Figure 4.1. Cells in a cellular network.

The base station at the center of each group of cells functions as the hub for those cells—not of the entire network, but of that individual piece of the network. RF signals are transmitted by an individual phone and received by the base station, where they are then re-transmitted from the base station to another mobile phone. Transmitting and receiving are done over two slightly different frequencies.

Base stations are connected to one another via central switching centers which track calls and transfer them from one base station to another as callers move between cells; the handoff is (ideally) seamless and unnoticeable. Each base station is also connected to the main telephone network, and can thus relay mobile calls to landline phones.

Carrying a Two-Way Radio

All this transmission within a cellular network originates with the handheld cell phone. A mobile phone is actually a two-way radio, containing both a low-power transmitter (to transmit data) and a receiver (to receive data).

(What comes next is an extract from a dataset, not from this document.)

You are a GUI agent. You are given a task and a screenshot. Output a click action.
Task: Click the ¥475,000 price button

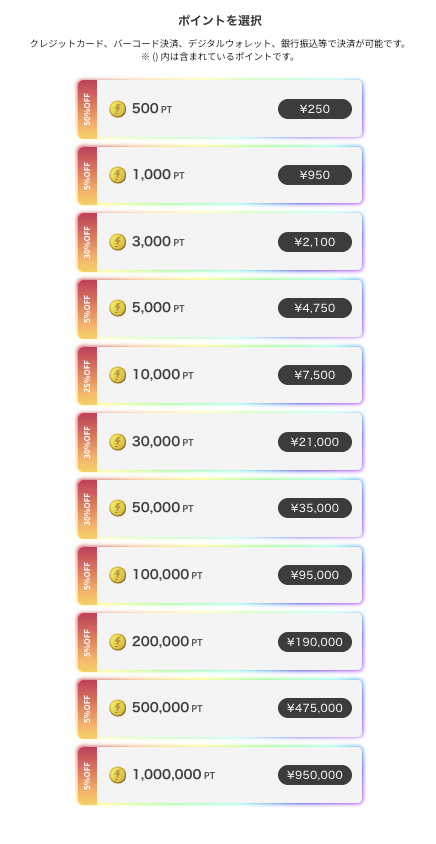coord(315,708)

When I say low power, I mean low power—really low power. The typical cell phone includes a dual-strength transmitter, capable of transmitting either 0.6-watt or 3-watt signals. In comparison, a larger AM radio station will typically broadcast a 50,000-watt signal; even smaller AM stations broadcast 5,000-watt signals. A cell phone’s 3-watt signal is puny in comparison.

The reason mobile phones can get by with such low-power transmitters is that they’re transmitting within a relatively limited range—within the current network cell. It’s not necessary or desirable for a phone’s signal to extend beyond the current cell; this way, the same broadcast frequencies can be used by multiple cells without danger of interference.